Exercícios ▸
1. Enumere tudo aquilo que, segundo o excerto sobre cinema, a família de camponeses encontra pelo caminho rumo à Califórnia.
2. Escreva a continuação do excerto sobre cinema, a partir da última frase apresentada.

Excerto da página ▸
==================================================
Esta história de amor é o retrato da crise do capitalismo a partir do seu próprio berço. De Michael Moore, também poderíamos incluir Sicko ou Bowling for Columbine, mas Capitalismo
corresponde ao zénite da evolução ideológica do realizador
norte-americano, não acabasse o filme ao som da Internacional. Mas
sobretudo, o documentário perfaz a lista pelos relatos dramáticos dos
trabalhadores que pagam na pele o preço do amor dos EUA pelo
capitalismo.
34º As Vinhas da Ira (The Grapes of Wrath)
País: Estados Unidos da América
Ano: 1940
Realizador: John Ford
O clássico de Steinbeck encontra uma justa homenagem nesta adaptação de John Ford. As Vinhas da Ira
conta a história de uma família de camponeses que, expulsa pelos
latifundiários das terras onde viviam e trabalhavam, é forçada a uma
longa viagem rumo à Califórnia em busca de trabalho. Pelo caminho,
encontram a fome e a discriminação, mas também a solidariedade, a
consciência de classe e a dignidade.
==================================================
Dados de entrada ▸
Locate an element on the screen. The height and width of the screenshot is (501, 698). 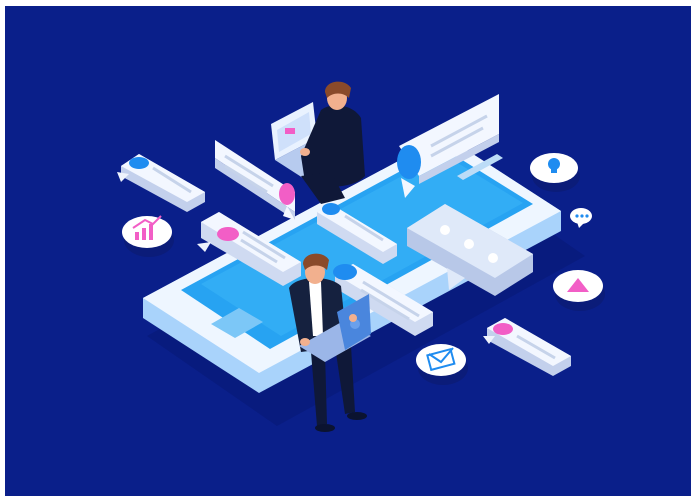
==================================================
Respostas por item ▸
1.
a fome
a discriminação
a solidariedade
a consciência de classe
a dignidade

2.
33º Sambizanga
País: Angola
Ano: 1973
Realizador: Sarah Maldoror
Sambizanga
arruma com o mito do “brando colonialismo português” numa clara e
inequívoca afirmação da estética e cultura africanas. Domingos,
militante do MPLA, é sequestrado pela PIDE e torturado durante vários
dias. Entretanto, a sua família procura-o desesperadamente entre o
desespero do povo angolano. Filmado no Congo com guerrilheiros do MPLA e
do PAIGC na maioria dos papéis e baseado na obra de José Luandino
Vieira, Sambizanga é um dos mais poderosos filmes anti-coloniais de todo o continente africano.
32º Clube de Combate (Fight Club)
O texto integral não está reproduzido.